PSIK_63581_366774_figureCALOPTOO

While what I’ve shown above is real data, lets imagine it was a simulation for sake of discussion. Simulation is crucial – it allows us to compare what we think we know against nature. You might imagine that the code that generates everything that happens at the very center of that picture on the left is different from the code that propagates the particles out through the detector (the green, yellow, and blue lines). In fact, this is exactly how we structure our code in HEP – as a two step process.

The first step is to generate the actual physics interaction. Say a top quark production, or Higgs production and decay, or  Hidden Valley decay. As output the generator produces a list of particles and what directions they are heading. Most of them will then stream through the detector leaving tracks and data similar to the right side of that above picture. At this point we’ve got the starting point for all those “lines” or particle trajectories on the left.

Then the detector simulator program takes over. Its job is to simulate the detector. It takes each one of the particles and steps it, a millimeter at a time, through the detector. As it moves through the detector it decides if it should loose some energy interacting with the material, or leave a signal in a detector, etc.
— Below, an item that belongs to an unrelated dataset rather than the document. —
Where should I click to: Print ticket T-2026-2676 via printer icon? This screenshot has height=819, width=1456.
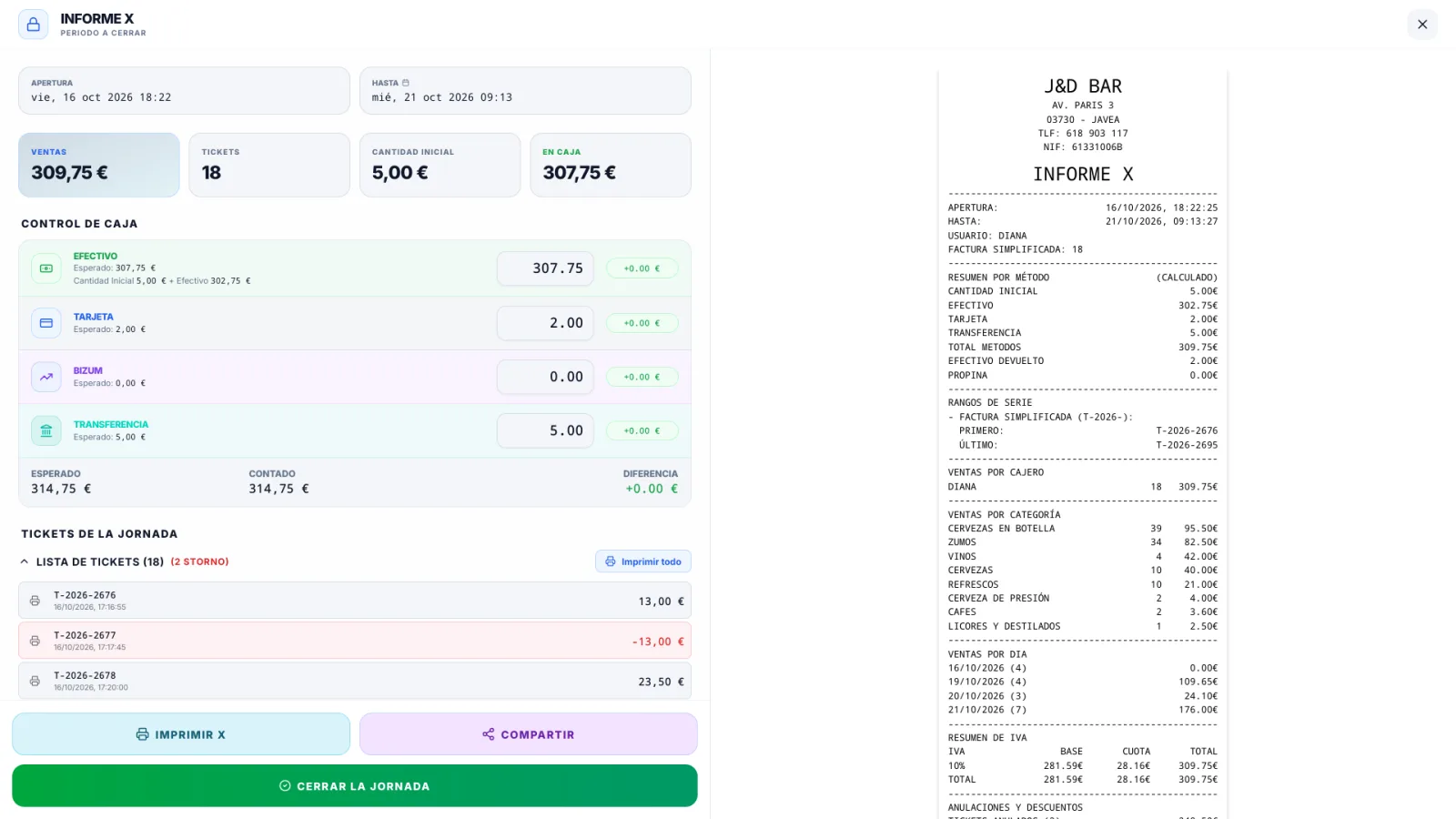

Once the simulation is done what we have is something that looks like the experiment was actually run – we can feed it through the same software that we use for real data to find electrons, tracks, etc.

But some of these long lived particle models have particles that interact as they move through the detector. The Quirk model is the poster-boy for this (odd, a model without a web page! At least that I could find). As pairs of these move through the detector they interact with each other and with the material they are traveling through. In short – the detector simulation has to act a bit like the generator – we are mixing these two things.

The main detector simulation program (GEANT4) – written in C++ and carefully planned out – does not look anything like an event generator – written in FORTRAN (common blocks!? ‘nuff said – wait, that was flame bait, wasn’t it?). My guess is it will take a year or so to get GEANT4 updated to accommodate models like Quirks. While it isn’t a complete rewrite of the package – it was quite generally designed – the GEANT4 folks probably didn’t think of a modification to allow interactions like this as a possibility.

Which makes me wonder if in the future generators will really just be subroutines (methods, sub-classed objects, etc.) in detector simulations?🙂 We all know that detectors are the most important things out there, after all!

Comments»

1. Anonymous - May 14, 2009

If the physics is truly tied in with the detector, then reproducibility — sort of the hallmark of science — can become very difficult.

2. Gordon Watts - May 14, 2009

That is an interesting point. Part of the physics investigation might become trying to understand what materials in the detector caused the signal. Already material has an effect – this is why the simulation program GEANT4 is so complex. The point being that we are quite used to being able to seperate fundamental physics interactions from material interactions. I guess we will have to take that to a whole new level if these models are indeed correct.